May 1, 2024 - Economy

AI leaders top 2024 Gold House A100 List

Photo illustration of Ziad Ahmed, Saweetie, Hoa Xuande, Jensen Huang, Rachell Hofstetter aka Valkyrae,  Ali Wong, and Anish Melwani lined up surrounded by star graphics.

Photo illustration: Annelise Capossela/Axios. Photos: Slaven Vlasic/Getty Images for Gold House & 1497, Gilbert Flores/WWD, Steve Granitz/FilmMagic, Annabelle Chih/Bloomberg, Paul Citone/Variety, Amanda Edwards, Sean Zanni/Patrick McMullan via Getty Images.

Nvidia founder and CEO Jensen Huang, Stanford's Fei-Fei Li ("the Godmother of AI") and OpenAI chief strategy officer Jason Kwon are among this year's Gold House A100 List honorees.

Why it matters: The list is published annually to coincide with the start of Asian American and Pacific Islander Heritage Month and recognizes individuals of Asian Pacific heritage who have had a significant impact on American culture and society.

  • Selection was based on votes by "1,500 of the community's foremost leaders," as well as other "cultural tastemakers" including the head of TED, Chris Anderson and Time magazine CEO Jessica Sibley, Gold House CEO and co-founder Bing Chen told Axios.

Zoom in: "[AI] is a place where we've had existing leadership but further cemented it," said Chen.

  • This year, $13 billion startup Scale AI's founder and CEO Alexandr Wang, Salesforce AI CEO Clara Shih and Google Cloud CEO Thomas Kurian are also named in the business and technology category.
  • AMD CEO Lisa Su, who has been on prior A100 lists, is being inducted into the hall of fame.
  • Microsoft CEO Satya Nadella and Google and Alphabet CEO Sundar Pichai have been previously named to the A100.

The big picture: Highlighting outsized success stories from the Asian community can play directly into the model minority myth, which stereotypes Americans of Asian descent as hardworking and high-achieving.
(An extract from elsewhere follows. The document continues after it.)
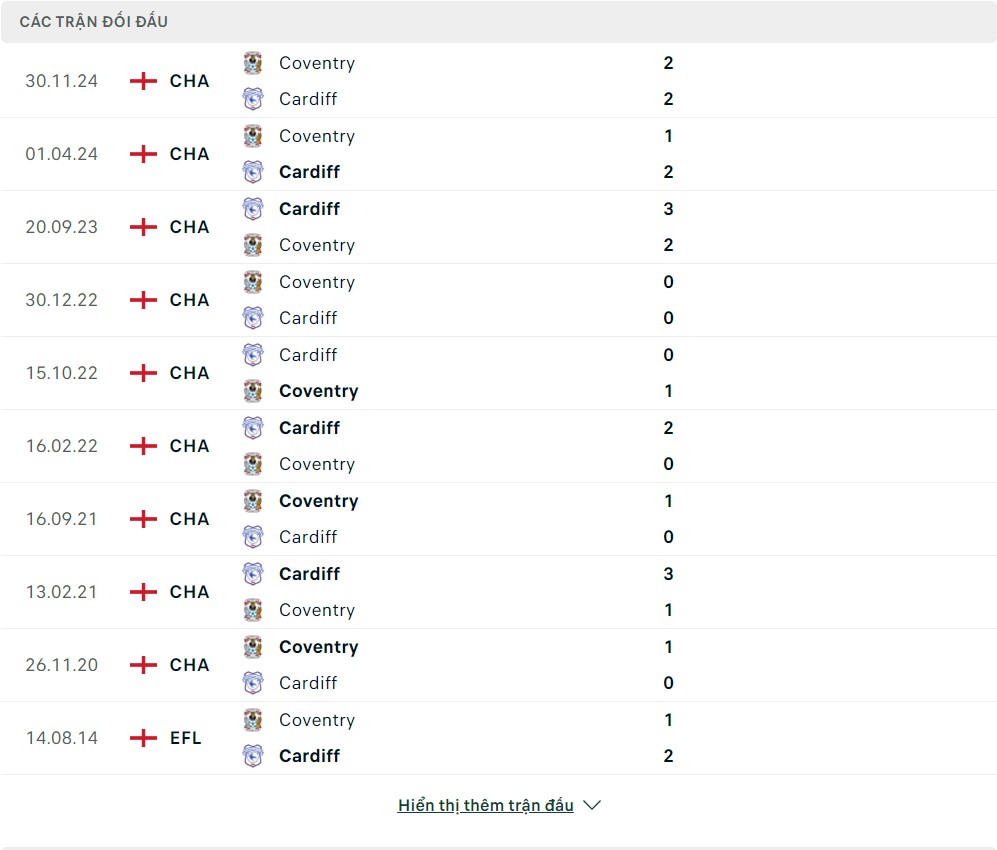Click Cardiff crest in 30.11.24 match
  • While 42% of the companies that went public in the last two years in the U.S. had an Asian co-founder, Asian Americans are the least likely to be promoted into management and continue to be the most economically disparate, Chen noted.

What they're saying: "We have 5 billion people in our community, and this is only 100 of them. So to say that 100 people speak for 5 billion is just lopsided math," he said.

  • "We're really proud of these 100 and we do think they represent across their industries and communities among the very best, but certainly they're not comprehensive of the holistic experience."

The intrigue: The overall list this year is younger and also more diverse than past years, in terms of ethnic groups and industries represented, according to Chen.

  • The trend speaks to the role technology plays in enabling people with less capital to start new ventures.
  • Live-streamer Rachell Marie Hofstetter, known online as Valkyrae, for example is on the list this year.
  • Ziad Ahmed, a Forbes 30 Under 30 honoree and whose company was acquired recently by United Talent Agency, was among a handful of people named to the rising leaders category.

What to watch: U.S. landmarks, including both the Empire State Building and One World Trade Center in New York, will be lit up in gold as part of Gold House's Gold Lights initiative in honor of Asian American, Native Hawaiian and Pacific Islander Heritage Month.

  • The gold light represents timeless quality and endurance — a direct response to stereotypes that the Asian Pacific diaspora is "cheap" or "weak," the organization says.